───── Material extraído
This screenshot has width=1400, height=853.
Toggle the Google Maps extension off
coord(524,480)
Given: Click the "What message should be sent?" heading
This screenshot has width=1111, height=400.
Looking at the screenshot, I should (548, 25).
──────────
Da formato a todo el listado como una lista JSON de cadenas, una por cada línea, dejando fuera las líneas en blanco.

[
  "This screenshot has width=1400, height=853.",
  "Toggle the Google Maps extension off",
  "coord(524,480)",
  "Given: Click the \"What message should be sent?\" heading",
  "This screenshot has width=1111, height=400.",
  "Looking at the screenshot, I should (548, 25)."
]